▸ PROVIDED TEXT

— Begin —

Re: [RFC PATCH v8 08/10] ice: implement dpll interface to control cgu

Jiri Pirko <jiri@xxxxxxxxxxx> · Wed, 21 Jun 2023 14:28:38 +0200

Mon, Jun 19, 2023 at 08:08:11PM CEST, arkadiusz.kubalewski@xxxxxxxxx wrote:
>>From: Jiri Pirko <jiri@xxxxxxxxxxx>
>>Sent: Saturday, June 10, 2023 11:57 AM
>>
>>Fri, Jun 09, 2023 at 02:18:51PM CEST, arkadiusz.kubalewski@xxxxxxxxx wrote:

[...]

>>>+/**
>>>+ * ice_dpll_cb_lock - lock dplls mutex in callback context
>>>+ * @pf: private board structure
>>>+ *
>>>+ * Lock the mutex from the callback operations invoked by dpll subsystem.
>>>+ * Prevent dead lock caused by `rmmod ice` when dpll callbacks are under
>>>stress
>>
>>"dead lock", really? Which one? Didn't you want to write "livelock"?
>>
>
>As explained, rmmod takes and destroys lock, it can happen that
>netlink request/ops hangs on trying to lock when rmmod started deinit.

Yeah, don't take the lock in rmmod, see below.

>
>>If this is livelock prevention, is this something you really see or
>>just an assumption? Seems to me unlikely.
>>
>>Plus, see my note in ice_dpll_init(). If you remove taking the lock from
>>ice_dpll_init() and ice_dpll_deinit(), do you still need this? I don't
>>think so.

— End —

▸ SUPPLIED MATERIAL

— Begin —

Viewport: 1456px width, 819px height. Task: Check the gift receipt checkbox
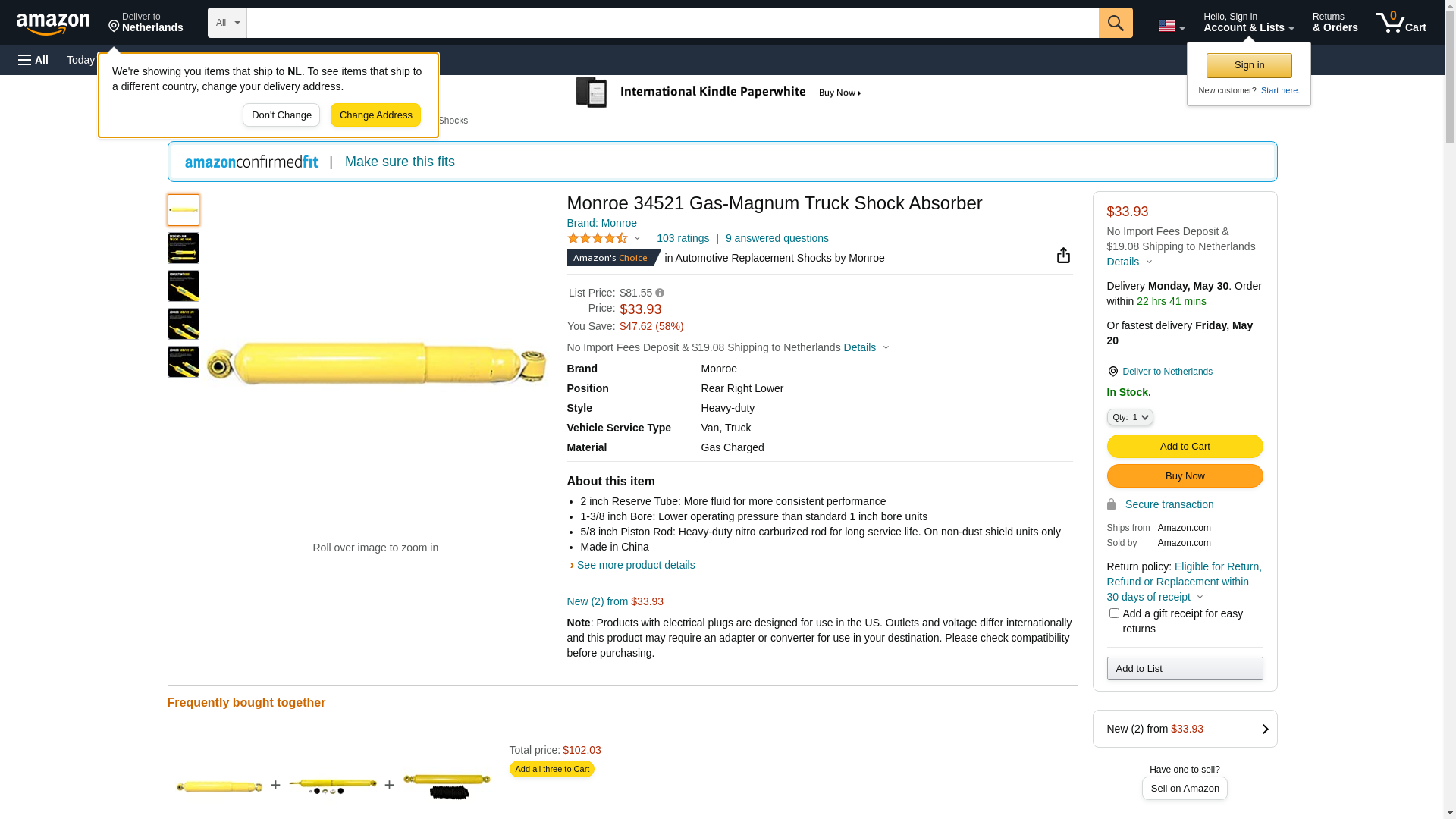pyautogui.click(x=1114, y=613)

— End —

Reproduce the entire mailing-list reply about the dpll callback lock shown above, word for word.

▸ EXERCISE SOLUTION
Re: [RFC PATCH v8 08/10] ice: implement dpll interface to control cgu

Jiri Pirko <jiri@xxxxxxxxxxx> · Wed, 21 Jun 2023 14:28:38 +0200

Mon, Jun 19, 2023 at 08:08:11PM CEST, arkadiusz.kubalewski@xxxxxxxxx wrote:
>>From: Jiri Pirko <jiri@xxxxxxxxxxx>
>>Sent: Saturday, June 10, 2023 11:57 AM
>>
>>Fri, Jun 09, 2023 at 02:18:51PM CEST, arkadiusz.kubalewski@xxxxxxxxx wrote:

[...]

>>>+/**
>>>+ * ice_dpll_cb_lock - lock dplls mutex in callback context
>>>+ * @pf: private board structure
>>>+ *
>>>+ * Lock the mutex from the callback operations invoked by dpll subsystem.
>>>+ * Prevent dead lock caused by `rmmod ice` when dpll callbacks are under
>>>stress
>>
>>"dead lock", really? Which one? Didn't you want to write "livelock"?
>>
>
>As explained, rmmod takes and destroys lock, it can happen that
>netlink request/ops hangs on trying to lock when rmmod started deinit.

Yeah, don't take the lock in rmmod, see below.

>
>>If this is livelock prevention, is this something you really see or
>>just an assumption? Seems to me unlikely.
>>
>>Plus, see my note in ice_dpll_init(). If you remove taking the lock from
>>ice_dpll_init() and ice_dpll_deinit(), do you still need this? I don't
>>think so.